Having young siblings is very different from having nieces and nephews. I can say this because I have both. For one thing, when the little ‘uns were born I was still living at home with my parents (well, you know. Moved out and then came back in typical Gen Y fashion). I helped to raise them from the day they came home from the hospital until the day I moved in with Eric a few months before our wedding in 2010. I changed diapers, I shuttled them to and from daycare, I rocked them when they had fevers. My arm muscles got ridiculously toned from constantly hefting car seats everywhere to the point that total strangers would inquire what kind of arm workouts I did (and trust me, they ain’t asking that anymore). They were my quasi-kids. They were my practice (ha, ha!) kids.This is part of the reason I know I want kids and have zero romanticized notions on what parenting really means. Well, in a way I did have it pretty good just being a sibling. I could always pick and choose which activities I wanted to participate in and could hand the screaming baby back to my mom when I felt like taking a nap. At that point in my life I was still bar-hopping with my friends every weekend, but it’s not like I needed to line up a babysitter in order to go out or anything. It truly was the best of both worlds. I knew then and still know now how blessed I was/am to have them.

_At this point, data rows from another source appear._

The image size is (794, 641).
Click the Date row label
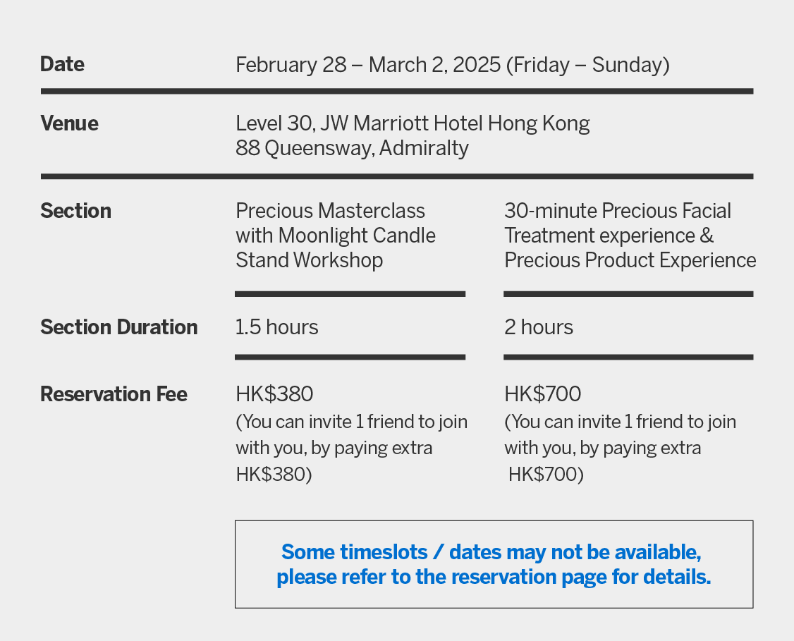[62, 64]
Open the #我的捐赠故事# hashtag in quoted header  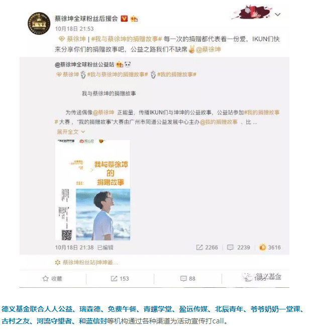click(177, 74)
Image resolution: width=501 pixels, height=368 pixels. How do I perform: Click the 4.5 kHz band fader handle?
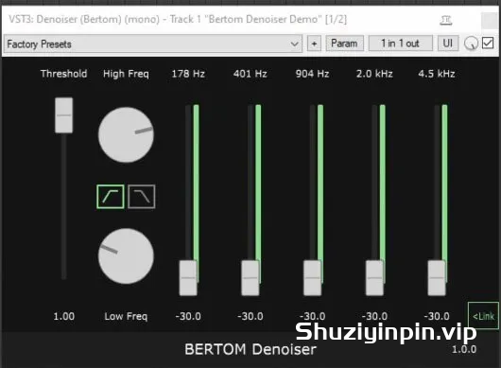click(x=437, y=278)
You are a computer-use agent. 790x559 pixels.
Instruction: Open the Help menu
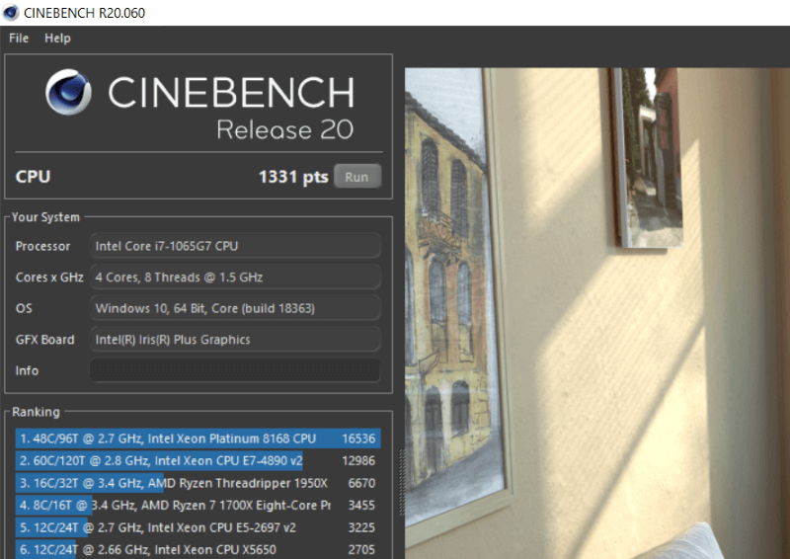[x=57, y=39]

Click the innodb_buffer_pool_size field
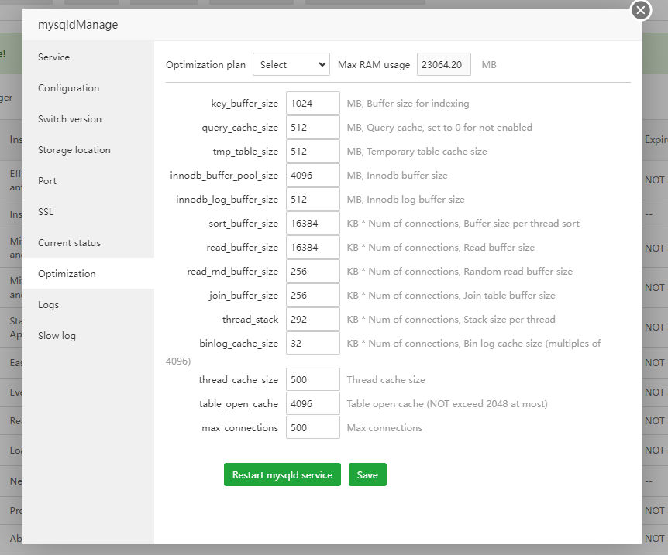312,175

I guess I’ve just been thinking what it would be like if they didn’t exist. It goes without saying that I can’t imagine life without them, but it’s deeper than that. I think having them has made this infertility shit slightly easier to handle because I always have a child I can borrow when I’m feeling lonely. In a way it sucks, because I totally know what I’m missing out on. And of course I think of them as being the brightest, sweetest, bestest kids on Earth, so that makes the longing-to-be-a-mother feelings even worse. But then, it’s not like I’m living some incredibly lonely life in a quiet, empty house. At my old job I used to bring them in to company hosted trick or treat on Halloween so I could pretend I was a parent. If I ever need a small hand to hold, I drive the two miles to my parent’s house and find one. It’s not quite like having my own kids, sure. But their hugs and adoration sure do make this interim a lot closer to bearable.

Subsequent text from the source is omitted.